19Riel, A., Kreiner, C., Macher, G. and Messnarz, R., 2017. Integrated design for tackling safety and security challenges
of smart products and digital manufacturing. CIRP Annals-Manufacturing Technology.
20Sadeghi, A.R., Wachsmann, C. and Waidner, M., 2015, June. Security and privacy challenges in industrial internet of
things. In Design Automation Conference (DAC), 2015 52nd ACM/EDAC/IEEE (pp. 1-6). IEEE.
21Demirkan, H. and Delen, D., 2013. Leveraging the capabilities of service-oriented decision support systems: Putting
analytics and big data in cloud. Decision Support Systems, 55(1), pp.412-421.

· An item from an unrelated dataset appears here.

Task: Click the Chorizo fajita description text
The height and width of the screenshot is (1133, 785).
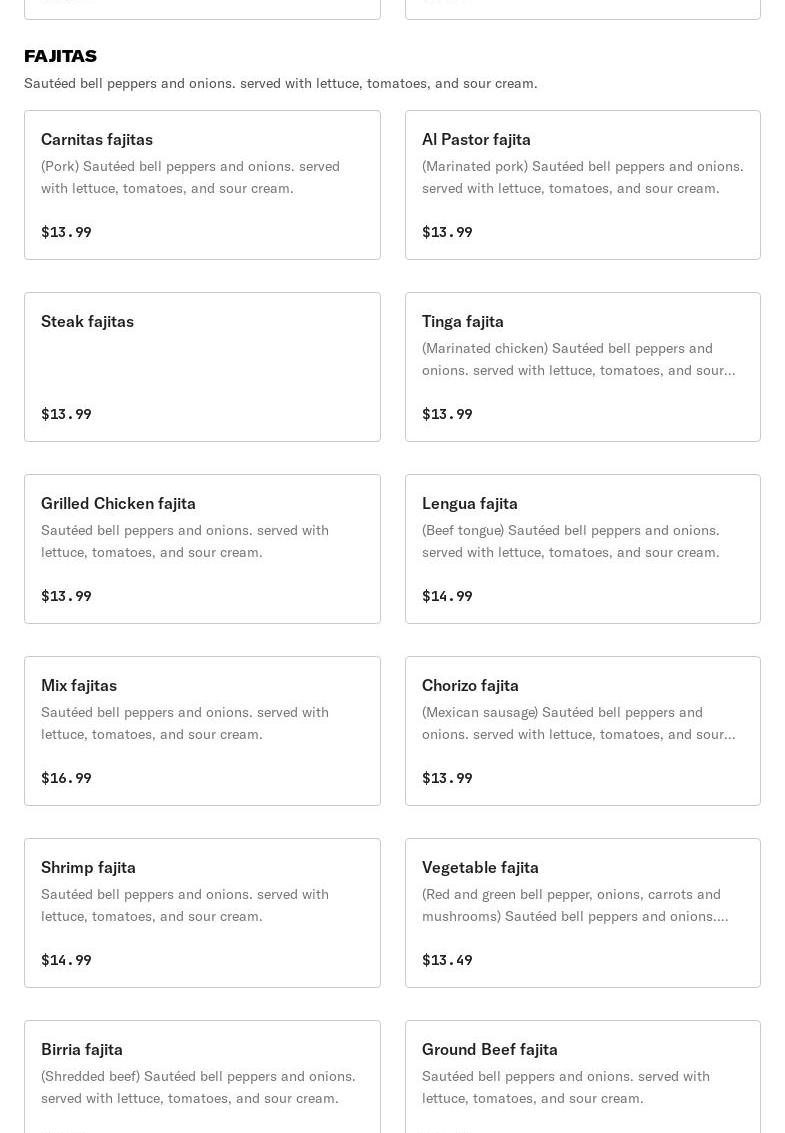Action: point(578,723)
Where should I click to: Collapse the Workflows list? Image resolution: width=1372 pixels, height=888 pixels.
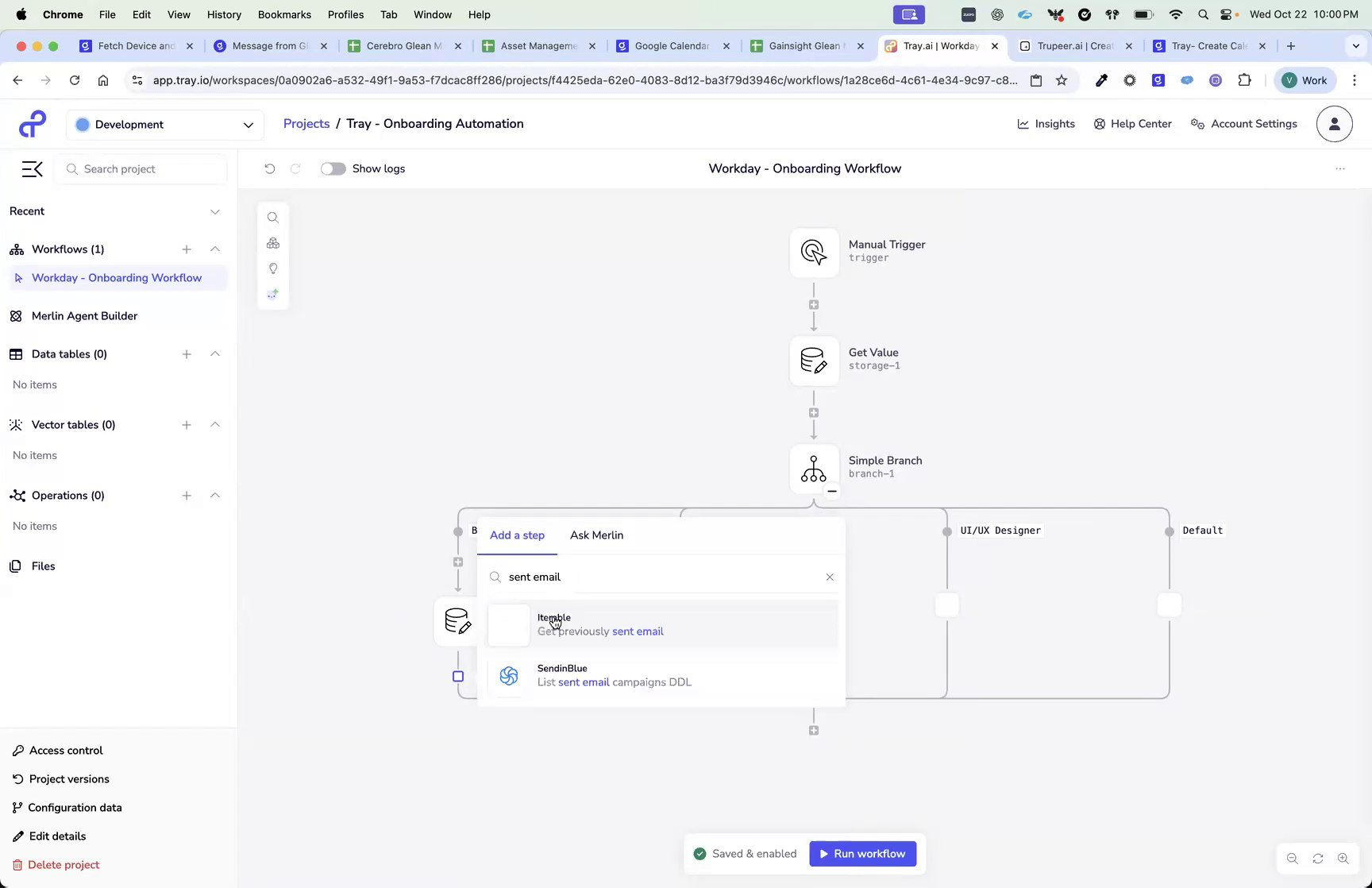215,249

11SECURE SOFTWARE PROCESS MODELS AND METRICS
generalizations catching security prerequisites and related physical properties can be tailored. One
can likewise check whether the limitations related with the generalizations are satisfied in a given
particular.
4. Threat assessment of any particular attack
In safety basic systems, an imperative idea likewise utilized here is that of a security level.
Safety objectives for security basic systems are regularly communicated quantitatively by means of
the most extreme permitted disappointment rate22. Conceivable failures include: message
misfortune which might be because of equipment disappointments or software failuresfor instance,
cradle floods message defer which may thusly come about into the reordering of messages if the
deferral is variable message defilement when a message is altered in travel. Types of repetition
normally utilized incorporate space excess physical duplicates of an asset, time excess rerunning
capacities and data excess (mistake recognizing codes)23. Three principles "lightweight" expansion
systems like generalizations, labeled esteems and imperatives to incorporate security prerequisites
in an UML detail, together with the limitations formalizing the necessities can be used. In order to
assess a model against the necessities, it can be eluded that to an exact semantics for the utilized
piece of UML reached out with a thought of disappointments.
5. Identification of attack type within a taxonomy of attack types
Distributed denial-of-service (DDoS) becomes arapidly developing issue. The large number
of attacks as well as defense approaches is overpowering. There are a few sorts of taxonomies
classifications for characterizing attacks and defenses, and in this manner furnishes specialists with
a superior comprehension of the issue and the present arrangement space24. The threat management
criteria were chosen to feature shared traits and imperative highlights of attack methodologies,
22Wallace, L.G. and Sheetz, S.D., 2014. The adoption of software measures: A technology acceptance model (TAM)
perspective. Information & Management, 51(2), pp.249-259
23Fenton, N. and Bieman, J., 2014. Software metrics: a rigorous and practical approach. CRC Press.